Überhaupt ist, scheint‘s, ein bestimmter Prosa-Geschmack der Herausgeber*innen wahrzunehmen, der eine wiedererkennbare Art von inhaltlicher Volte bei ansonsten zur Schau getragener formaler Schmucklosigkeit als Ausweis einer Jetztigkeit (Werte-/-kindlichkeit?) der Texte schätzt. Dagegen ist nichts einzuwenden: Literaturzeitschriften sind der korrekte Ort, um ästhetische Konzepte zu explizieren, auszustellen und zu verhandeln.

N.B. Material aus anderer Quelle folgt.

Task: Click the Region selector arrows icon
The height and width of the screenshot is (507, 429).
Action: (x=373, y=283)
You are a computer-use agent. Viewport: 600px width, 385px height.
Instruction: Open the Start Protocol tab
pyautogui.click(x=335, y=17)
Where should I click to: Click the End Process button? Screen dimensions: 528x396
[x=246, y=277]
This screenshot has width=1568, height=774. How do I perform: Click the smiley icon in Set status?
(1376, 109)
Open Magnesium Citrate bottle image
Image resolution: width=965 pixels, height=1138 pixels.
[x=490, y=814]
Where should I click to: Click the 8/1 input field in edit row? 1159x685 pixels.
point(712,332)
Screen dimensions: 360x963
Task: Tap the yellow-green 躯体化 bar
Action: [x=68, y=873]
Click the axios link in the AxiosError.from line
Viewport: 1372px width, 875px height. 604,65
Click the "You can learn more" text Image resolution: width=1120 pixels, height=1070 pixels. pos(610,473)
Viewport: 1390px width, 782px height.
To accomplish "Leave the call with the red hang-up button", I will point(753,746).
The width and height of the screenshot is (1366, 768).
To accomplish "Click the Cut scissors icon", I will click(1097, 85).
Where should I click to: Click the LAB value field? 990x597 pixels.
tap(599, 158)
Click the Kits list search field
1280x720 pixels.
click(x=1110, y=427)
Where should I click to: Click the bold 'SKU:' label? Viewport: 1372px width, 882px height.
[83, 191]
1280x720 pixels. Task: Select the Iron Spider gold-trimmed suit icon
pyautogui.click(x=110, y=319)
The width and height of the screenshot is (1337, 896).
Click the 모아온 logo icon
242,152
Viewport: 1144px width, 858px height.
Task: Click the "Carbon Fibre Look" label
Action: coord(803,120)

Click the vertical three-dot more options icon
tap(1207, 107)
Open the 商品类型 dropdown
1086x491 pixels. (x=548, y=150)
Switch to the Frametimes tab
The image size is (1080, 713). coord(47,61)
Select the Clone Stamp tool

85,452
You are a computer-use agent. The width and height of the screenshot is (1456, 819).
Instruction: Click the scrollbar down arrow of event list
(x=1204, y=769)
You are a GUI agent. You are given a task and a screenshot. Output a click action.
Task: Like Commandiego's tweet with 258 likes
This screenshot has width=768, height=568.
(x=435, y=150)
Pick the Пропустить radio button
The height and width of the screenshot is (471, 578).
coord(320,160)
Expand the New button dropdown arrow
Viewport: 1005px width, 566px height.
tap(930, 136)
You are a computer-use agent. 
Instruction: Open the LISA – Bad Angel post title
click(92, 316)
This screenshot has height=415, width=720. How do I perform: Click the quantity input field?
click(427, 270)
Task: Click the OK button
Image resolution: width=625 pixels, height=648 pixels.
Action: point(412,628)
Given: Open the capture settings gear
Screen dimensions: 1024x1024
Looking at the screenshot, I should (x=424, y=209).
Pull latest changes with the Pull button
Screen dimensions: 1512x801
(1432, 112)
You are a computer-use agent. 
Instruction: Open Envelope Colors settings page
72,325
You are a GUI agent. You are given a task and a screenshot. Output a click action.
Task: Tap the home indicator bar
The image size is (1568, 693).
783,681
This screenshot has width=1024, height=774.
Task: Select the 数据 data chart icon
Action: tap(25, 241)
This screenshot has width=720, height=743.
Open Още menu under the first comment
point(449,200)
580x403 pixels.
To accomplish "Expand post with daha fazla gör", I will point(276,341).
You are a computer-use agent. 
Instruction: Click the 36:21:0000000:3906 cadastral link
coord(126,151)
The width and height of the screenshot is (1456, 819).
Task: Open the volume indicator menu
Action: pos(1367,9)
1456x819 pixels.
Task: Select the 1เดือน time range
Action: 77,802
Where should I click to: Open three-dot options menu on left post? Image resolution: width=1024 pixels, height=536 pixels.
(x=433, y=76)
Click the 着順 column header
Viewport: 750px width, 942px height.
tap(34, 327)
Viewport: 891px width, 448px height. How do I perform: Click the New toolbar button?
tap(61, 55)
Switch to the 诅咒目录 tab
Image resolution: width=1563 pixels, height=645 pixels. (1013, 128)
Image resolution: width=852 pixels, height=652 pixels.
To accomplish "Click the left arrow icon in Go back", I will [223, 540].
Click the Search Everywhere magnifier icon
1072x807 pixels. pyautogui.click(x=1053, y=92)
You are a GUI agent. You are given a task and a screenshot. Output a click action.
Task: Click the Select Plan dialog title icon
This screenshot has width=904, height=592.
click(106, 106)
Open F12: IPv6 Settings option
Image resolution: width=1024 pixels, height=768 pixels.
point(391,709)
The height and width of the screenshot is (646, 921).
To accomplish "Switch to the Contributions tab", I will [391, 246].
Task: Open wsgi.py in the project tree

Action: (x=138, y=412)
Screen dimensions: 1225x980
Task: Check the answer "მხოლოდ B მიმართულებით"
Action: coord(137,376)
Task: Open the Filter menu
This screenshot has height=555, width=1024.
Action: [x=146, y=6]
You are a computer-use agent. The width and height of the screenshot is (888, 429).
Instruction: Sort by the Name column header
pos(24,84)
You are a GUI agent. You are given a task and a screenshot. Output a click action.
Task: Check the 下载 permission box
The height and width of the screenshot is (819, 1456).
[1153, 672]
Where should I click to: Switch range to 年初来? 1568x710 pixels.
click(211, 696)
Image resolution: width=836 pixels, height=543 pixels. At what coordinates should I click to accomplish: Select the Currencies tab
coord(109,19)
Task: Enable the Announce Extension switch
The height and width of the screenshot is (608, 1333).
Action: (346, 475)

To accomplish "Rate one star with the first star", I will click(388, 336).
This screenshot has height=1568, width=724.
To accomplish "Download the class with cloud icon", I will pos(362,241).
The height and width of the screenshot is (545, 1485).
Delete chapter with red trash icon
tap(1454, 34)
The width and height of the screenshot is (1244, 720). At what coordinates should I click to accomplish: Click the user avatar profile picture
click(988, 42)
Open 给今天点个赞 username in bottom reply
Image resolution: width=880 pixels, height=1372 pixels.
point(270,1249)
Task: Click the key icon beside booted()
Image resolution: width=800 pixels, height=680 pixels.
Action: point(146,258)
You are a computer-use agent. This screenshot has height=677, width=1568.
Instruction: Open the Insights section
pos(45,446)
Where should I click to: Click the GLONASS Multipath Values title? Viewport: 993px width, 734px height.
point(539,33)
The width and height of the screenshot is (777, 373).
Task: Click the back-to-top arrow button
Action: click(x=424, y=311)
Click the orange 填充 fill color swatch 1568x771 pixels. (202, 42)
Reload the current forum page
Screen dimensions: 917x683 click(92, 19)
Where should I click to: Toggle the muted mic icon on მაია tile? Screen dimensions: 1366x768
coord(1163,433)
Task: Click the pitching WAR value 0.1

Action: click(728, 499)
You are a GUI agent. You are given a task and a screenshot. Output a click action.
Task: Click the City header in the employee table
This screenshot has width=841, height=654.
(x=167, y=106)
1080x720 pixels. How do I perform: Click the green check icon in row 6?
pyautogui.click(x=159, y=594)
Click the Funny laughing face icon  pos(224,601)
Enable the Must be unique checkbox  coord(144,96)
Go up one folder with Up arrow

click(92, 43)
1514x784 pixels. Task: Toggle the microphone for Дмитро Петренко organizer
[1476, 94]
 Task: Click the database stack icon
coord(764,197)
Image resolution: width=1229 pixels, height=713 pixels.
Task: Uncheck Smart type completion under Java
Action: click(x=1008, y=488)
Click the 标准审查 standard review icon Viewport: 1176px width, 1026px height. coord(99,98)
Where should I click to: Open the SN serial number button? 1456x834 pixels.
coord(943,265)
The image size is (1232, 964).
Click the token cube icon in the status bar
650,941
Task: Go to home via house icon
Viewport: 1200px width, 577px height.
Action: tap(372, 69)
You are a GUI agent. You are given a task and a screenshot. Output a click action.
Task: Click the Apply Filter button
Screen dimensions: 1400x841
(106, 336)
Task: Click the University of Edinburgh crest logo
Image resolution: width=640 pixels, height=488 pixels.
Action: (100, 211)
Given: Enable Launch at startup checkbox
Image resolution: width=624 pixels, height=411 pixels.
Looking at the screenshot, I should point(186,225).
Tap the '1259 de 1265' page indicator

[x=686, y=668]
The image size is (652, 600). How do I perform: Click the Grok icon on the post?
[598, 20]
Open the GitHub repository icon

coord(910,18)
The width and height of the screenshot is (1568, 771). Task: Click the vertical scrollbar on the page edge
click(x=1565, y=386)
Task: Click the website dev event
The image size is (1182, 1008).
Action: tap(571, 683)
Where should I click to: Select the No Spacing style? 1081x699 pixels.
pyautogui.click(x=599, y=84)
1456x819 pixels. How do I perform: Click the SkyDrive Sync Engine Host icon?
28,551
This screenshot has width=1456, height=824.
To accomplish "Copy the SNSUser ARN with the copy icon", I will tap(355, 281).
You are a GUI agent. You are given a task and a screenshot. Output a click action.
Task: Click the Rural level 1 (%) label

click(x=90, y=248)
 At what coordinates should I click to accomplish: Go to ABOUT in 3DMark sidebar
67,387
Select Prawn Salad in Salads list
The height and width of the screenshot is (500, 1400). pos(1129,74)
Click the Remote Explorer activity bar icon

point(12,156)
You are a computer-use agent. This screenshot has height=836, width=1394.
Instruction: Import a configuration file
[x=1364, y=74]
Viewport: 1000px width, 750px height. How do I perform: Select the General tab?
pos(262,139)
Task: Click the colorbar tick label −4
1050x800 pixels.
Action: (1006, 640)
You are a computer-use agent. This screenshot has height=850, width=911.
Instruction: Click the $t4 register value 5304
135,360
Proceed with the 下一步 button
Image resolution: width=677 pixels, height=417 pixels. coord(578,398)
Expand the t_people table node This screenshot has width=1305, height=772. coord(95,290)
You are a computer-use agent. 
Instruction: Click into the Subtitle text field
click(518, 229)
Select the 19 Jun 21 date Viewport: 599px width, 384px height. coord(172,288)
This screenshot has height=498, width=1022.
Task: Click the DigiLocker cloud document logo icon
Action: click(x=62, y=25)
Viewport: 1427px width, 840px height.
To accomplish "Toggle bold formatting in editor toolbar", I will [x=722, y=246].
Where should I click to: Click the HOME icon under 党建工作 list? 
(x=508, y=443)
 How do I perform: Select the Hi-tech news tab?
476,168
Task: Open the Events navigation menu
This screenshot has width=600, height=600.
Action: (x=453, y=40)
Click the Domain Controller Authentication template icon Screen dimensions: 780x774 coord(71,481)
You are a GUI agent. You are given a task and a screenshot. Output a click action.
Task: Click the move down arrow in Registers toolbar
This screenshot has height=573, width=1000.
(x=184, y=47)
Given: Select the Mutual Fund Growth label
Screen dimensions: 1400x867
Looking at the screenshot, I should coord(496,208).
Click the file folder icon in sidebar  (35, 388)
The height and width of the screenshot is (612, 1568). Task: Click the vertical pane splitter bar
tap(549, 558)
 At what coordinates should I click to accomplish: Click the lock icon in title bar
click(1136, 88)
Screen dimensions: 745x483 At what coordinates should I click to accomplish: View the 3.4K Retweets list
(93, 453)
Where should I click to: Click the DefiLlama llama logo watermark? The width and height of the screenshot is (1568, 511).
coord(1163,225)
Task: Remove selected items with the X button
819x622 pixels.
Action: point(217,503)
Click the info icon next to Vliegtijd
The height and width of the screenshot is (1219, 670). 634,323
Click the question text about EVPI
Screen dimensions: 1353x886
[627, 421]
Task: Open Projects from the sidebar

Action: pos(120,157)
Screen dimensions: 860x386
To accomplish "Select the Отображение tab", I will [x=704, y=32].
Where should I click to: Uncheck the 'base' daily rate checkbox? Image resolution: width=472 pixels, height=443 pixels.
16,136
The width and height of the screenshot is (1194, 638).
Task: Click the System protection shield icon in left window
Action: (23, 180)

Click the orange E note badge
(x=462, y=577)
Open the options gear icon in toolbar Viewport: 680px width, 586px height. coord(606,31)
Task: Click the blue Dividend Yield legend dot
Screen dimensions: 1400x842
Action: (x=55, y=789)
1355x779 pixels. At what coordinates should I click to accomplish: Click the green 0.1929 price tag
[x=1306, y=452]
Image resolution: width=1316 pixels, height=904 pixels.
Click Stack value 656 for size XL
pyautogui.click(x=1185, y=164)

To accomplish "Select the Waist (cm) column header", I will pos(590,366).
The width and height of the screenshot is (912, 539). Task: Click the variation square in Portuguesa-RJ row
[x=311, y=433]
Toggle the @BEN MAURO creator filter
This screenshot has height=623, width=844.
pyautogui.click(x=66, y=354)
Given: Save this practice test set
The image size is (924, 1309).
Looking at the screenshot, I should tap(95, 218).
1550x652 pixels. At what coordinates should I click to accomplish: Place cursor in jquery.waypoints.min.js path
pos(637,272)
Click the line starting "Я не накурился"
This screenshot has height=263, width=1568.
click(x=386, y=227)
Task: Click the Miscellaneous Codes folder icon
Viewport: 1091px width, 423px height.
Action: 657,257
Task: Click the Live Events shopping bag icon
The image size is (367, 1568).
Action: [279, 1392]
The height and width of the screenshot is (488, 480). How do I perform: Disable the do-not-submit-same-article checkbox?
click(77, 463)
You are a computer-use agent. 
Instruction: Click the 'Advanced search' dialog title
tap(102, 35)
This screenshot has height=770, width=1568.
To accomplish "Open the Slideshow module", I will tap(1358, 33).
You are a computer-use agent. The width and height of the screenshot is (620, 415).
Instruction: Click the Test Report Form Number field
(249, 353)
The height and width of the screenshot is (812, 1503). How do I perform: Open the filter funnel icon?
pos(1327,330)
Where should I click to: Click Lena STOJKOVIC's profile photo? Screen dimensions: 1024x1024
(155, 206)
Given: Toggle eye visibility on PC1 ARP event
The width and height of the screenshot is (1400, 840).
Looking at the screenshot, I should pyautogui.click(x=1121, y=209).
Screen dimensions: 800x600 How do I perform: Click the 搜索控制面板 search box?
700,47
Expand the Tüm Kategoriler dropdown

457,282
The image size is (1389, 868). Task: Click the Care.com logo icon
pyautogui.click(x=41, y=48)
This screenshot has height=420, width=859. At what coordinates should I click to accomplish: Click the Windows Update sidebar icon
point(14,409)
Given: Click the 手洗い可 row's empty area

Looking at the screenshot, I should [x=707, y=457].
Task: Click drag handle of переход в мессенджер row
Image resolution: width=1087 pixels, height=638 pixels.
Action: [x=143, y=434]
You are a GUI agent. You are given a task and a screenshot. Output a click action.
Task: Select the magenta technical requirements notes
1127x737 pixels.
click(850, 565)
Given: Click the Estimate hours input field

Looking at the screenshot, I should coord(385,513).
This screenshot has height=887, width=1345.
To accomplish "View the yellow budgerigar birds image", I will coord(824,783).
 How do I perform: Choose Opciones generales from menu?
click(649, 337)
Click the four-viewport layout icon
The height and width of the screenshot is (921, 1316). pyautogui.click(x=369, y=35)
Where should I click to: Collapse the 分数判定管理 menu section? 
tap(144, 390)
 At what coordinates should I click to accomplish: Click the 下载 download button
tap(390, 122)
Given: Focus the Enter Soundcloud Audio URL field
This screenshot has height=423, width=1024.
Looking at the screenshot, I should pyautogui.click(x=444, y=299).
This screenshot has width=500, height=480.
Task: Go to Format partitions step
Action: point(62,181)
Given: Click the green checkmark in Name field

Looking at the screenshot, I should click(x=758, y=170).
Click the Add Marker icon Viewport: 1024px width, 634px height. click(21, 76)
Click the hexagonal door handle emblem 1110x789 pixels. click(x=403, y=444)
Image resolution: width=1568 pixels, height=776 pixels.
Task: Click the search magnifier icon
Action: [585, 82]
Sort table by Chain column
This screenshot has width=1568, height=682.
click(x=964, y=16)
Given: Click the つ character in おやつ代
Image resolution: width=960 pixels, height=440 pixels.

In der Art, wie nun gerade diese Sorte Prosa mit gerade dieser Sorte Langgedicht zusammenpasst, und beides sich zu der automatensprachlichen Klammer verhält, dürfen wir wohl so etwas wie den Imperativ der Herausgeber erkennen: Gerade so, in dieser Weise verhalte sich Literatur strategisch kindlich zu Wertedebatten und ähnlichen Zumutungen. Kann sein, man will ihnen hierin dann nicht folgen – aber als Diskussionsgrundlage liegt tau #2 erstmal vor.